South Korea is struggling to retain its lead in global next-generation 5G telecom services, as the coronavirus pandemic further cools sentiment of consumers whose interest in the technology has waned due to cost and quality concerns. The Asian nation’s telecom operators, led by SK Telecom and KT Corp, launched the world’s first 5G services exactly a year ago. And Samsung Electronics, its dominant mobile phone manufacturer, stole a march on equipment makers globally by launching the first 5G phone around the same time.
But after an early growth spurt driven by generous subsidies for 5G smartphones, the hype has almost vanished as customers question the value of pricier handsets and sometimes-spotty 5G services. Now the coronavirus crisis is hitting demand hard. Sales of Samsung’s new 5G-ready Galaxy S20 phones, which were launched at the end of February with prices as high as 1,595,000 won ($1,308.81), are down about 30% in South Korea compared with early sales of its previous model S10 series, an official at a South Korean operator told Reuters.
The weak reception came even though sales of new phones usually surge right after the product launch, the person said. The 5G slowdown in South Korea shows how the coronavirus could hobble the takeoff of the technology globally. Smartphone makers, including Apple Inc, which is currently scheduled to launch 5G phones in the fall, had been counting on 5G for a sales boost after two years of industry-wide contraction.
Plans for futuristic services such as self-driving cars and fully automated factories and cities could also be affected by 5G delays. Spain, Italy, France and Austria have postponed auctions for 5G spectrum because of the coronavirus. China’s 5G sales, by contrast, are expected to recover in the second quarter, boosting Chinese companies including Huawei, said Tom Kang, an analyst at research firm Counterpoint.
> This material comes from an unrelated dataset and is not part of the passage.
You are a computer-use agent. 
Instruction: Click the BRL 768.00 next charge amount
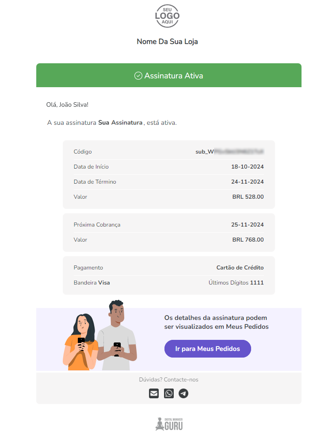pos(248,240)
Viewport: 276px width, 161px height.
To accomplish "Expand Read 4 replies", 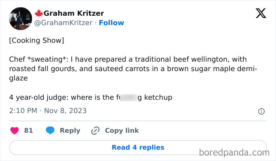I will [x=138, y=148].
Xiaomi Corp, which recently unveiled a new flagship 5G smartphone, said it is seeing signs of a sales recovery in China as the country starts to return to normal following the coronavirus lockdown Samsung has only a small presence in China and sells most of its premium 5G phones in other markets.
Impact on bottomline
South Korean carriers added about 400,000 new 5G customers in February, government data showed an increase from 290,000 in the preceding month. But analysts saw that as a subdued number given the launch of Samsung’s S20. And it was less than half the 880,000 recorded in August. The 5G market started slowing in November as telecom operators curtailed marketing spending and customer complaints grew about choppy network connections and a lack of differentiated content.